Your tasks ::
[1] In the history excerpt, write out everything from "The Trotskyist movement at" down to "the Cold War.".
[2] According to the history excerpt, until what event did Mościcki hold the office of president?
[3] Carry on the history excerpt from its last sentence.
-- Given text follows --
In his dissenting opinion, Justice Hugo Black warned that the decision was a “virulent form of prior censorship of speech and press, which I believe the First Amendment forbids.” Justice William Douglas noted in his dissenting opinion that the ruling set a dangerous precedent for restricting not only freedom of speech, but freedom of thought and opinion. 

The Trotskyist movement at the time in America, the Socialist Workers Party, described the ruling as “the severest blow against civil liberties in modern American history.” It noted that all three arms of government, Congress, the Truman administration, and the Supreme Court, were “in league against the rights of the people.” 

The claim that the CPUSA was advocating revolution was a fraud. In reality, it was a Stalinist organization that had rejected socialist revolution decades before, and whose activity was oriented to the big business Democratic Party. The CPUSA’s rotten record and its opportunist maneuvers oriented to the political establishment meant that it was incapable of waging any fight against the onslaught on civil liberties associated with the Cold War.

That rotten record had included supporting the prosecution of leaders of the SWP under the Smith Act in 1941, under conditions where the CPUSA supported the imperialist war effort of the US, while the Trotskyist movement advanced a principled, socialist anti-war position.

100 years ago: After May coup, Pilsudski crony becomes president of Poland

On June 1, 1926, Ignacy Mościcki, the longtime associate of Marshal Józef Piłsudski, who had overthrown the Polish government in a coup, became president of the Polish Republic. He held the largely ceremonial office until the 1939 German-Soviet invasion of Poland. Pilsudski remained the de facto dictator of the country in that period and Mościcki never showed any signs of dissent. 

Between May 12-14 Pilsudski led a military uprising against the elected government of the new Polish state.
-- Given text concluded --
-- Records supplied follows --
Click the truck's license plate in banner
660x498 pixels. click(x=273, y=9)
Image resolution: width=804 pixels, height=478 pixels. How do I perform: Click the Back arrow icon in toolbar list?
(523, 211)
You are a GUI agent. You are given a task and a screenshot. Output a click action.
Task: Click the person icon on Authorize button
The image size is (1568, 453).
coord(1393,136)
-- Records supplied concluded --
-- Records supplied follows --
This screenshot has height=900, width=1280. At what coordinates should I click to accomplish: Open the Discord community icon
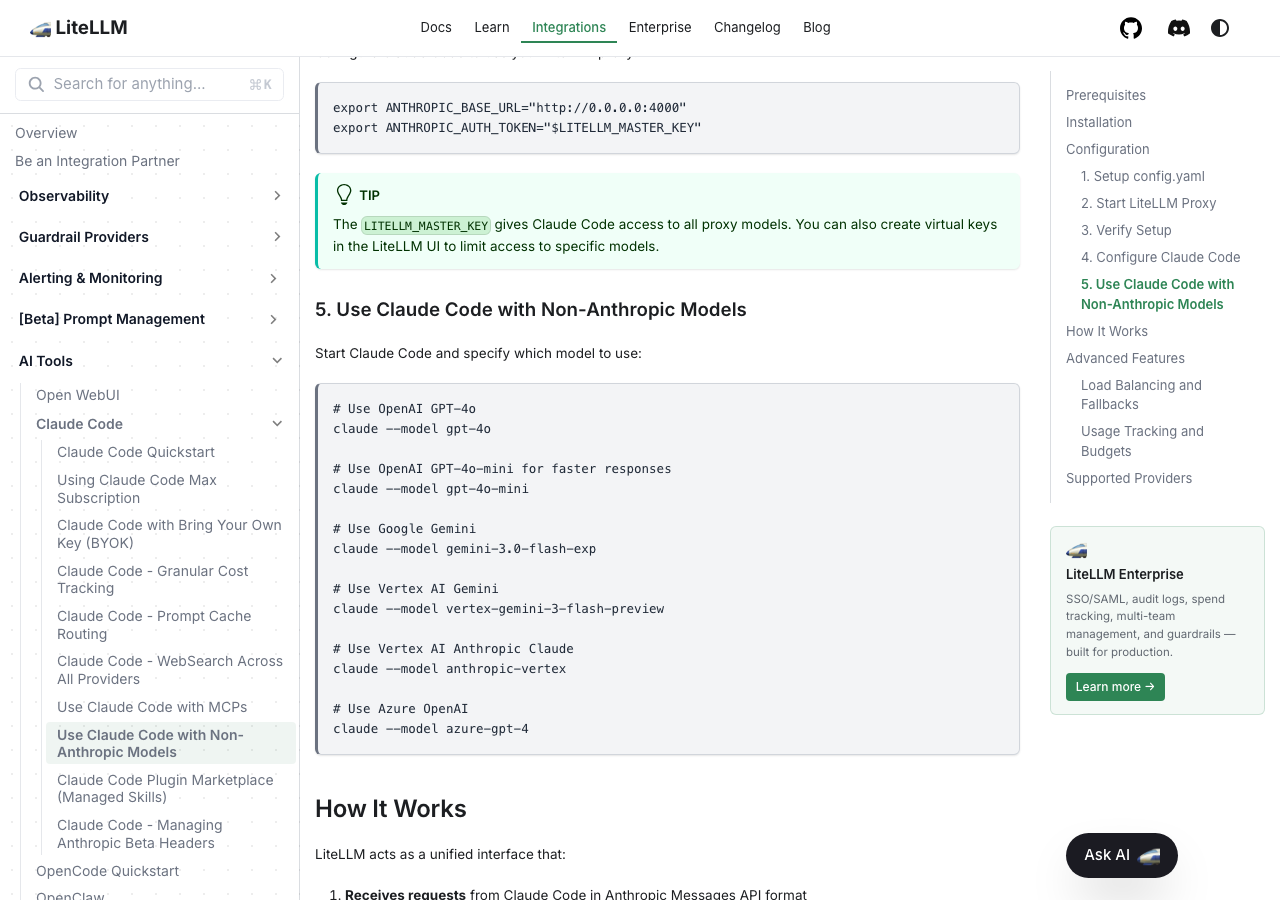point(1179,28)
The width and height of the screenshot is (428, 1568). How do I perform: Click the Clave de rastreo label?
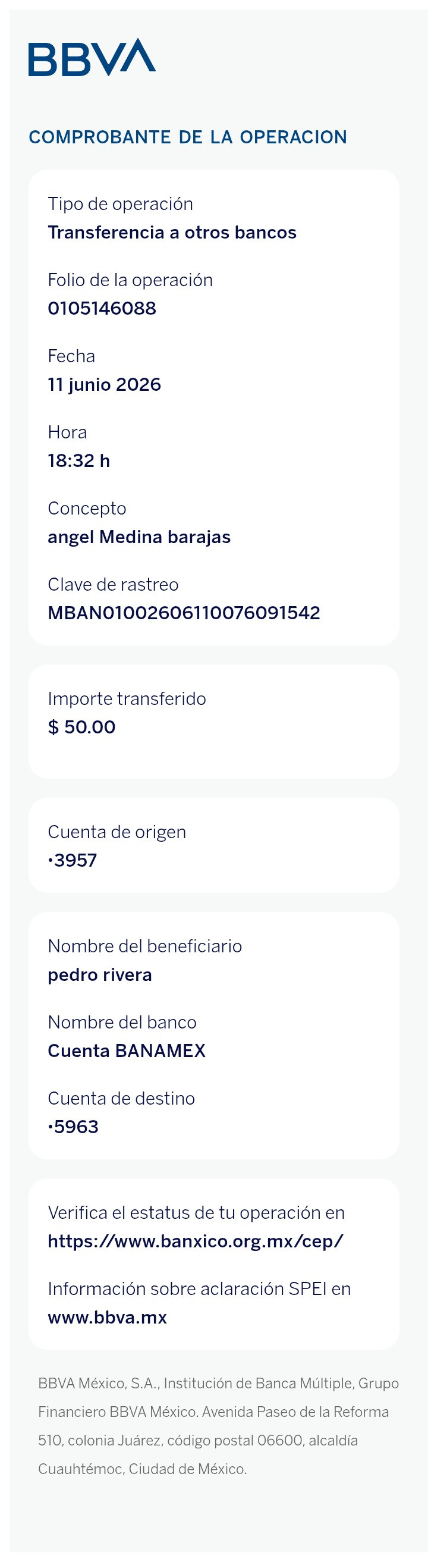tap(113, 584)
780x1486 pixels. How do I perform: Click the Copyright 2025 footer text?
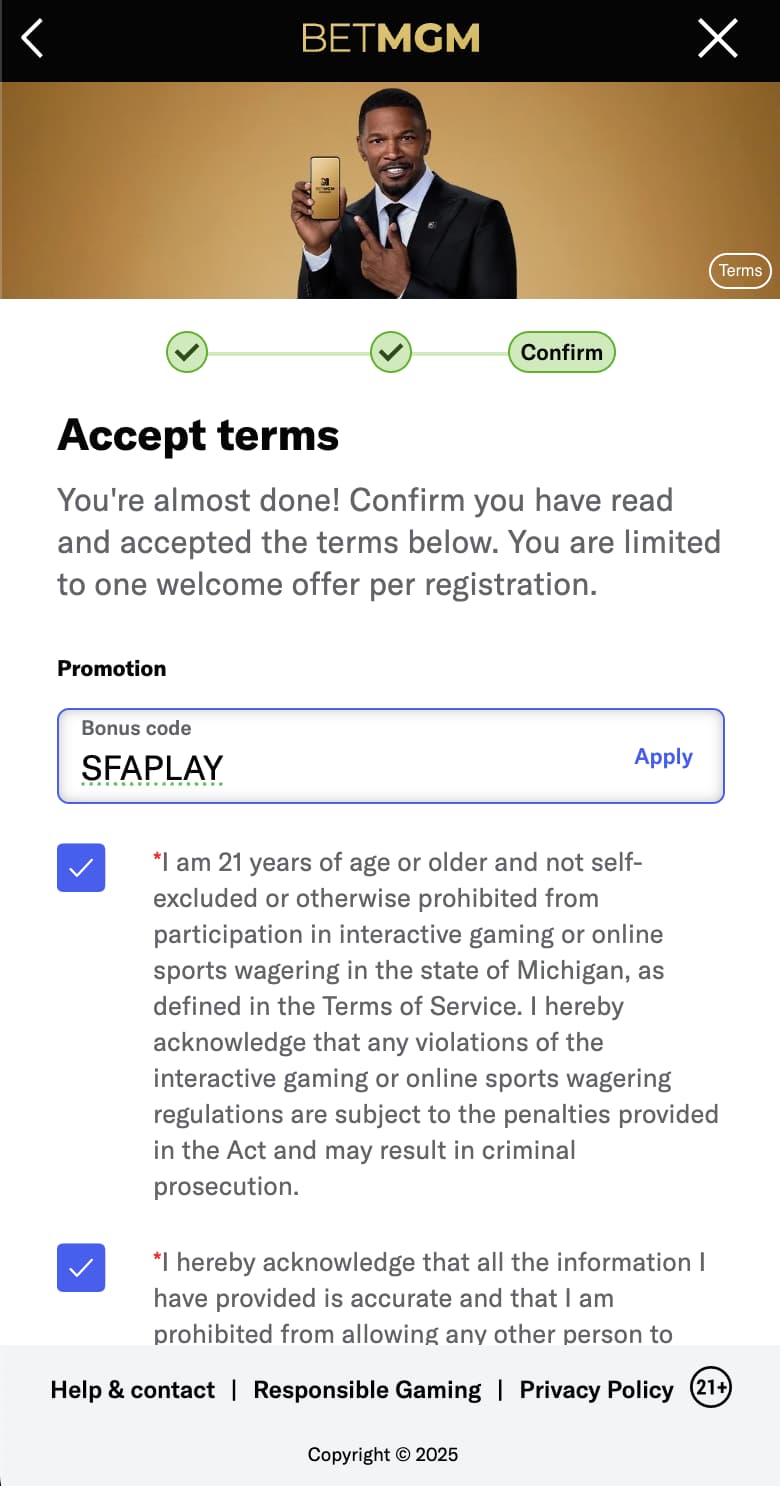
-- Records supplied concluded --
Results of the tasks ::
[1]
The Trotskyist movement at the time in America, the Socialist Workers Party, described the ruling as “the severest blow against civil liberties in modern American history.” It noted that all three arms of government, Congress, the Truman administration, and the Supreme Court, were “in league against the rights of the people.” 

The claim that the CPUSA was advocating revolution was a fraud. In reality, it was a Stalinist organization that had rejected socialist revolution decades before, and whose activity was oriented to the big business Democratic Party. The CPUSA’s rotten record and its opportunist maneuvers oriented to the political establishment meant that it was incapable of waging any fight against the onslaught on civil liberties associated with the Cold War.

[2] Until the 1939 German-Soviet invasion of Poland.

[3]
Official photo of Ignacy Mościcki as president of Poland

Poland in 1926 was gripped by a deep and unresolved social crisis rooted in the contradictions of a weak, newly formed capitalist state. The Second Polish Republic had been born not out of a completed bourgeois revolution but out of the collapse of the Tsarist, German and Austro-Hungarian empires—combined with the October Revolution’s decisive impact on Europe. 

The Polish bourgeoisie that inherited this state was economically and politically feeble. The years following the Polish-Soviet War of 1920 brought uninterrupted political and economic instability—chronic governmental infighting, fragile parliamentary coalitions, rampant inflation and mass impoverishment of workers and peasants. The ruling elites were paralyzed by factional struggles and incapable of stabilizing capitalist rule through normal parliamentary means.

Crucially, as the WSWS notes, Pilsudski’s coup was the Polish bourgeoisie’s attempt to “save its rule from the threat of socialist revolution.” The Polish working class was radicalized, shaped by the proximity of the Soviet workers’ state and the influence of communist and socialist movements. The bourgeoisie, unable to resolve the social crisis democratically, turned to Pilsudski’s authoritarian “Sanacja” (cleansing) regime—establishing what the WSWS describes as “an authoritarian regime with fascist elements”—to smash the left, suppress the workers’ movement and consolidate class rule through open military force.

The Polish Communist Party (KPP) made the catastrophic decision to support Pilsudski’s coup—driven by Stalin and Bukharin’s “two-stage theory,” which instructed communist parties in “underdeveloped” countries to support the national bourgeoisie. 

The KPP, which should have been the heir to the great Polish Marxist Rosa Luxemburg’s internationalist tradition, instead capitulated to bourgeois nationalism, with devastating consequences. From the moment the Sanacja regime consolidated power, the KPP was driven underground. Pilsudski’s government-imposed conditions of strict illegality on the KPP, making it a criminal offense to organize or propagate communist ideas. The apparatus of the authoritarian Polish state—secret police, courts, concentration camps—was turned against communist militants.

The KPP was eventually dissolved and physically destroyed by Stalin in 1938, its leadership murdered in the Soviet purges on charges of “Trotskyist deviation.”